▼▼▼
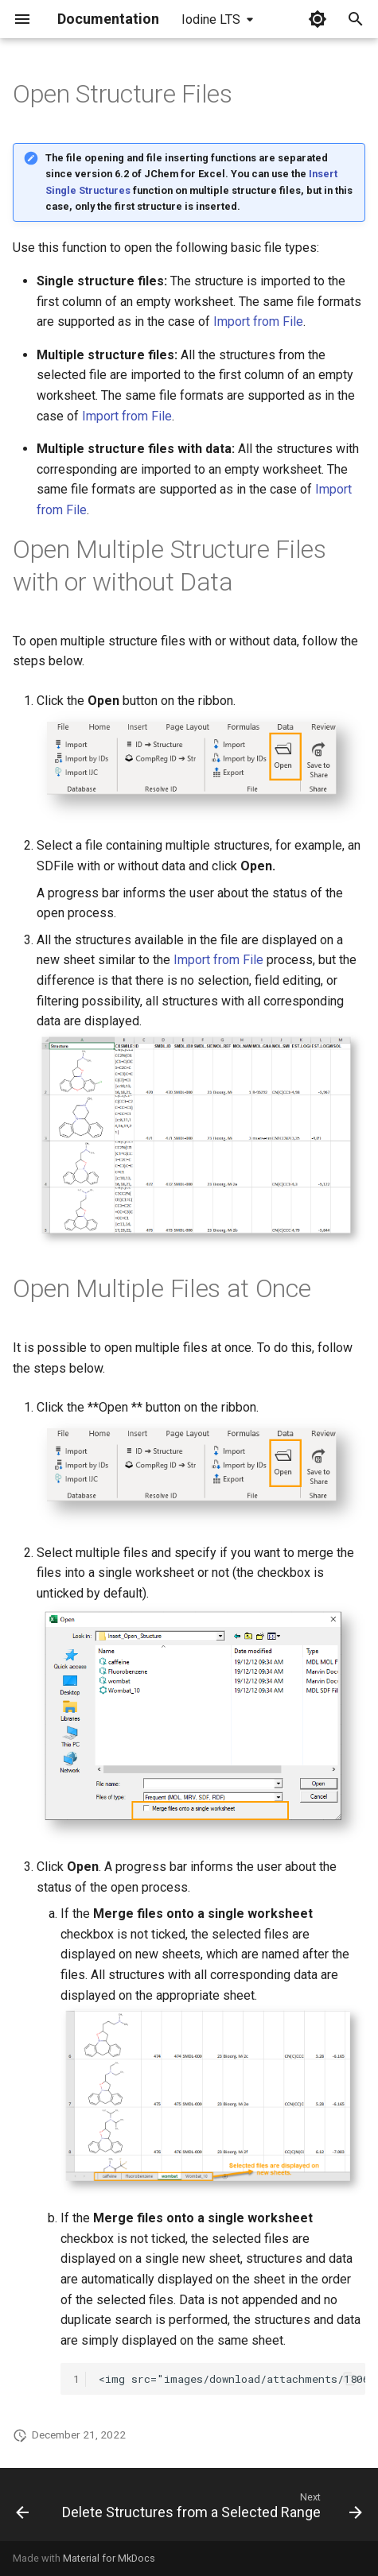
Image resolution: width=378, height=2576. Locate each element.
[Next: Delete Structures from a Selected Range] (210, 2509)
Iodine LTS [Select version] (210, 19)
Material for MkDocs (109, 2558)
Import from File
▲▲▲
To be done: Copy out every line of the entries, requests included, multiplying each coordinate in the answers by 2.25 and rounding it to a whole number, with halves rounded up. Leave the pictures out.

Worked solution:
Image resolution: width=378, height=2576. Locate each element.
[Next: Delete Structures from a Selected Range] (473, 5645)
Iodine LTS [Select version] (473, 43)
Material for MkDocs (245, 5756)
Import from File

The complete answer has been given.